## Выбранный отрывок
Тогда-то я и отправился с сыном в Берлин, дабы он мог когда-нибудь сказать своим детям и внукам: “Я это видел своими глазами — европейцев, которые носят цепи, как храмовые танцовщицы ожерелья”. Увы, нас постигла неудача, да иначе и быть не могло. Спустя несколько минут мы уже возвращались назад под возгласы в толпе: “Они ребенка боятся!” Когда вечером того же дня я сказал знакомому немцу, что счет пошел если не на часы, то на дни, он издал знаменитое немецкое “Нэ-э…” Нет, это будет еще не так скоро.
Хотя приезд Горби и спровоцировал очередной “тяньаньмэнь” (правда, с предсказуемо хорошим концом), ни верхи ни низы столь скорой развязки не ждали. Стена представлялась несокрушимой. Земля прекратит существование, а Стена останется. И вот свершилось: переполненные составы потянулись на Запад. Обалдевшие люди рвались поглазеть на западные города, получить свои Begrüssungsgeld — приветственные сто марок, которые боннское правительство выдавало каждому — и к вечеру возвращались восвояси.

## Что требуется
Выпишите из отрывка выше все фрагменты, которые в нем заключены в кавычки.

## Записанные данные
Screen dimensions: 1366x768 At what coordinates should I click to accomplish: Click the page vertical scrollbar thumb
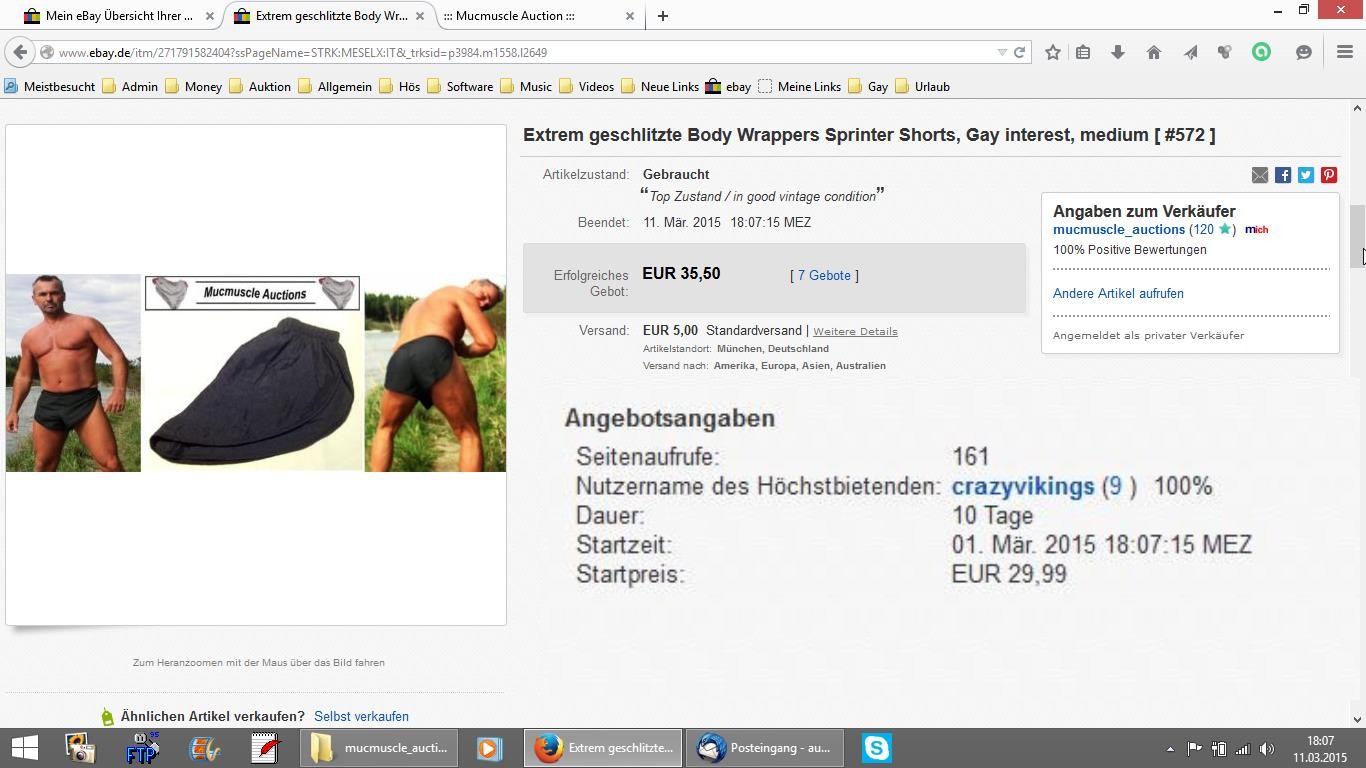click(1357, 236)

## Итоговый результат
1. “Я это видел своими глазами — европейцев, которые носят цепи, как храмовые танцовщицы ожерелья”
2. “Они ребенка боятся!”
3. “Нэ-э…”
4. “тяньаньмэнь”